**Task objective**
Copy the lines below word for word, from the first one through the line that contains "coordinates (716, 379).", with that line included.

Lines for finding text and elements:

┏━━

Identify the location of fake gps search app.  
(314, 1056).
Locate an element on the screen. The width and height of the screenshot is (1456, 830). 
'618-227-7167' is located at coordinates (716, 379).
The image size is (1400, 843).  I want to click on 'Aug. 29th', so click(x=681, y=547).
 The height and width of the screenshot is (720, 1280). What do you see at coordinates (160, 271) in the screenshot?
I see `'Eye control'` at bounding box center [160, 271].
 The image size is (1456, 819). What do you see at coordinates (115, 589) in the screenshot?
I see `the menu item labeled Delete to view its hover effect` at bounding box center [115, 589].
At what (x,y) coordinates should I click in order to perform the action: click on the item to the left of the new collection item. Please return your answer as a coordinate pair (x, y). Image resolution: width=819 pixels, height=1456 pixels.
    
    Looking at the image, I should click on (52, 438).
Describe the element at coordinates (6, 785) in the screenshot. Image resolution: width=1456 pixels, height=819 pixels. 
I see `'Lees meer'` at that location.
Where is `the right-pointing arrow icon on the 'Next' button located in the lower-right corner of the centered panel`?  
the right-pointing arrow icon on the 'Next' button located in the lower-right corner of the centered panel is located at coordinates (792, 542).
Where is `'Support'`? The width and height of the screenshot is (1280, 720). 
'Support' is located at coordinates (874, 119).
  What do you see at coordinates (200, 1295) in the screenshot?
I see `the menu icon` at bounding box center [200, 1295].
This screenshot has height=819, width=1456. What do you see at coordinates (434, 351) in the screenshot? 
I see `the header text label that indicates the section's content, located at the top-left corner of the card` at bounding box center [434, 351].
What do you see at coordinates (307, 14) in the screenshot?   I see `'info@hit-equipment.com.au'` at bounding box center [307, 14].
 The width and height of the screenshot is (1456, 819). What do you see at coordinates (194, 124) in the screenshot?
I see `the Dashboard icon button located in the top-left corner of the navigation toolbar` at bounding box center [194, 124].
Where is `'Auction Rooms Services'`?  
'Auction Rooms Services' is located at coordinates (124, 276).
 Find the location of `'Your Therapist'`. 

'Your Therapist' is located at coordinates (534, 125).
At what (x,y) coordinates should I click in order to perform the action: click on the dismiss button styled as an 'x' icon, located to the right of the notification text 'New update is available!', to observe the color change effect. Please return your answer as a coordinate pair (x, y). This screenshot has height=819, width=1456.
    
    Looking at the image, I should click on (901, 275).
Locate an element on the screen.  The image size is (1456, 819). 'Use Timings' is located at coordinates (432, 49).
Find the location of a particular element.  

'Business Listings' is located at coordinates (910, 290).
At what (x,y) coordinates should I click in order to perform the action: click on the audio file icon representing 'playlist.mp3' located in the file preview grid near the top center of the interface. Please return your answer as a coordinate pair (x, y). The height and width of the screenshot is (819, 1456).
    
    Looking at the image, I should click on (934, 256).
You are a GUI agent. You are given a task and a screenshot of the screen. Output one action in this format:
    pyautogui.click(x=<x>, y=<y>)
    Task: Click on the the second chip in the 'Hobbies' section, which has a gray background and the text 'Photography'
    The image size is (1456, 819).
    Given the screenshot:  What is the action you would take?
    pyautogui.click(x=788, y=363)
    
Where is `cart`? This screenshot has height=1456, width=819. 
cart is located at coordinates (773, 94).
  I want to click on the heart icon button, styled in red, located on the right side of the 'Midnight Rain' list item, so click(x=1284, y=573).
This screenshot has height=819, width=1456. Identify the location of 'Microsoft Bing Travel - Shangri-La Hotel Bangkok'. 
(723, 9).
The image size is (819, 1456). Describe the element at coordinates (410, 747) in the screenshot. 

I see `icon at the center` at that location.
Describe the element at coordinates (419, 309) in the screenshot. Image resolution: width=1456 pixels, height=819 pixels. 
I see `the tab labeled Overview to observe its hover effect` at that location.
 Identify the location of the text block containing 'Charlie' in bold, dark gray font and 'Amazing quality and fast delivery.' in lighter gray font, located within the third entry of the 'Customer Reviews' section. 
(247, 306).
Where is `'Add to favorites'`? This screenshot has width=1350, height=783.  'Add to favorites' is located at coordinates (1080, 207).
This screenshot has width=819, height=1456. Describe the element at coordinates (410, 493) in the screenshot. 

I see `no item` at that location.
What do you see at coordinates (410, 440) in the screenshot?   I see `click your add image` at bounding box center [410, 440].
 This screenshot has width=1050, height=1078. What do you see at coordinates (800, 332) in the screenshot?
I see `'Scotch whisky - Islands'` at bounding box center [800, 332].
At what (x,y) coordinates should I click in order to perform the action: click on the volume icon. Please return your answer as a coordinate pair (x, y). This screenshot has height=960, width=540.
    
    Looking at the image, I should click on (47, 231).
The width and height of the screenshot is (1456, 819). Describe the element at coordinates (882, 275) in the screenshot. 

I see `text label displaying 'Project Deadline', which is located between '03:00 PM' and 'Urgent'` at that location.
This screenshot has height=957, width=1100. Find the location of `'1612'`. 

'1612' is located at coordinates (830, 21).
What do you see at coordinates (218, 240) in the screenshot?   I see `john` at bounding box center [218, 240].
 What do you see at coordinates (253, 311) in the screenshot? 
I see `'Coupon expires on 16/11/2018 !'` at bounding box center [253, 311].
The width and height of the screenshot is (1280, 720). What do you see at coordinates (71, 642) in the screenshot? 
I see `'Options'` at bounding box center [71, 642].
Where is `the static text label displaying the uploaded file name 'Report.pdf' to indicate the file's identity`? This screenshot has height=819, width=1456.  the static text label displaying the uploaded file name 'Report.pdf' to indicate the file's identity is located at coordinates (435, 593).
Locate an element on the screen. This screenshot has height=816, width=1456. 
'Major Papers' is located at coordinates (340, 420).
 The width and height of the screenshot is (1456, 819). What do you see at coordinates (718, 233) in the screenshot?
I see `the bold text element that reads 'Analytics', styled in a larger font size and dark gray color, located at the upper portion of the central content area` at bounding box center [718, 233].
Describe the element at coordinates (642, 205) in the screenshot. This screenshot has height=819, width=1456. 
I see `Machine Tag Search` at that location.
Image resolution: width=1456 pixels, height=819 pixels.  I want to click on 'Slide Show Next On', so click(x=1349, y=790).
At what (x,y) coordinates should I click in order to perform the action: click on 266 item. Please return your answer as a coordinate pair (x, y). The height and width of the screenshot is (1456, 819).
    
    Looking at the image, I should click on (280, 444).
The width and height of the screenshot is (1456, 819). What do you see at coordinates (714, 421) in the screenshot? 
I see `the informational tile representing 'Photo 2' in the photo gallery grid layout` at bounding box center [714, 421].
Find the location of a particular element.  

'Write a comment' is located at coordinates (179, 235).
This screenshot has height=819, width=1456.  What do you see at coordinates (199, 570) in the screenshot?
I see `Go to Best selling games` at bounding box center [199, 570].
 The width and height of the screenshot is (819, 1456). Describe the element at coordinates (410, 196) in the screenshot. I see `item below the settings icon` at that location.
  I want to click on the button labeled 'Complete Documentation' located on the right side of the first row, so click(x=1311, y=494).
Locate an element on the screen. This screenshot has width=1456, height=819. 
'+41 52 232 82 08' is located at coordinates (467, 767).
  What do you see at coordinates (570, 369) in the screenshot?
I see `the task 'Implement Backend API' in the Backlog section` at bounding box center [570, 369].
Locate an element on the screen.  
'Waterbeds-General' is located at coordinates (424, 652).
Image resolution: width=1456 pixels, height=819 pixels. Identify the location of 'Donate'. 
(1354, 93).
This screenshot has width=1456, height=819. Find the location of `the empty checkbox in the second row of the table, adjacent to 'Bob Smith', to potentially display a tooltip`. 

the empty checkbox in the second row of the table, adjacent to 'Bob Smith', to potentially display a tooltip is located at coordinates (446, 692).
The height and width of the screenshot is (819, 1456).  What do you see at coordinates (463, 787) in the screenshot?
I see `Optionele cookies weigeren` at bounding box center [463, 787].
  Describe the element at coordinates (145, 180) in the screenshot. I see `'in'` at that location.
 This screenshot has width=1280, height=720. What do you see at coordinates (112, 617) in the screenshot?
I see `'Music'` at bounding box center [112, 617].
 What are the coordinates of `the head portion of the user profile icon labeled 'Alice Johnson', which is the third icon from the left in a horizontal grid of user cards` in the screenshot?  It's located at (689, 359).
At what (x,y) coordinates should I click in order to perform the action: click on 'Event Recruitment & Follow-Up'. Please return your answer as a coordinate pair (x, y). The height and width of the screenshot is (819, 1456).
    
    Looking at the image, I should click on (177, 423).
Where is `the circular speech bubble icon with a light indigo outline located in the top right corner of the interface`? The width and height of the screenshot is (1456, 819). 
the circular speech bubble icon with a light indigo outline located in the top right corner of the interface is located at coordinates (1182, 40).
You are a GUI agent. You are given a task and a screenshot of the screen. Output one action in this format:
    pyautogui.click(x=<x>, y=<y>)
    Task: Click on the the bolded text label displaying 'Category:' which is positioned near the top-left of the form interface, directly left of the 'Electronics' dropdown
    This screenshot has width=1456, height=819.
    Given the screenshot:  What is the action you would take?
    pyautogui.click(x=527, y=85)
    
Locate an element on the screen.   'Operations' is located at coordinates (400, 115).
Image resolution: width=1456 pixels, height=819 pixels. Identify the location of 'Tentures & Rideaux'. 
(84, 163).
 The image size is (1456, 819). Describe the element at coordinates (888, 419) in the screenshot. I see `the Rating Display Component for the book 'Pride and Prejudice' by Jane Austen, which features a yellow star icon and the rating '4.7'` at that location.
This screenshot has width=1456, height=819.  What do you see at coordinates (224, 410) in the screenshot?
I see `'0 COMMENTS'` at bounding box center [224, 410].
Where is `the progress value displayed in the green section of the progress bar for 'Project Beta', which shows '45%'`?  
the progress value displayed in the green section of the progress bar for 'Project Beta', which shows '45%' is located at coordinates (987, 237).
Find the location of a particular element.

┗━━

**Result of the exercise**
Identify the location of fake gps search app.  
(314, 1056).
Locate an element on the screen. The width and height of the screenshot is (1456, 830). 
'618-227-7167' is located at coordinates (716, 379).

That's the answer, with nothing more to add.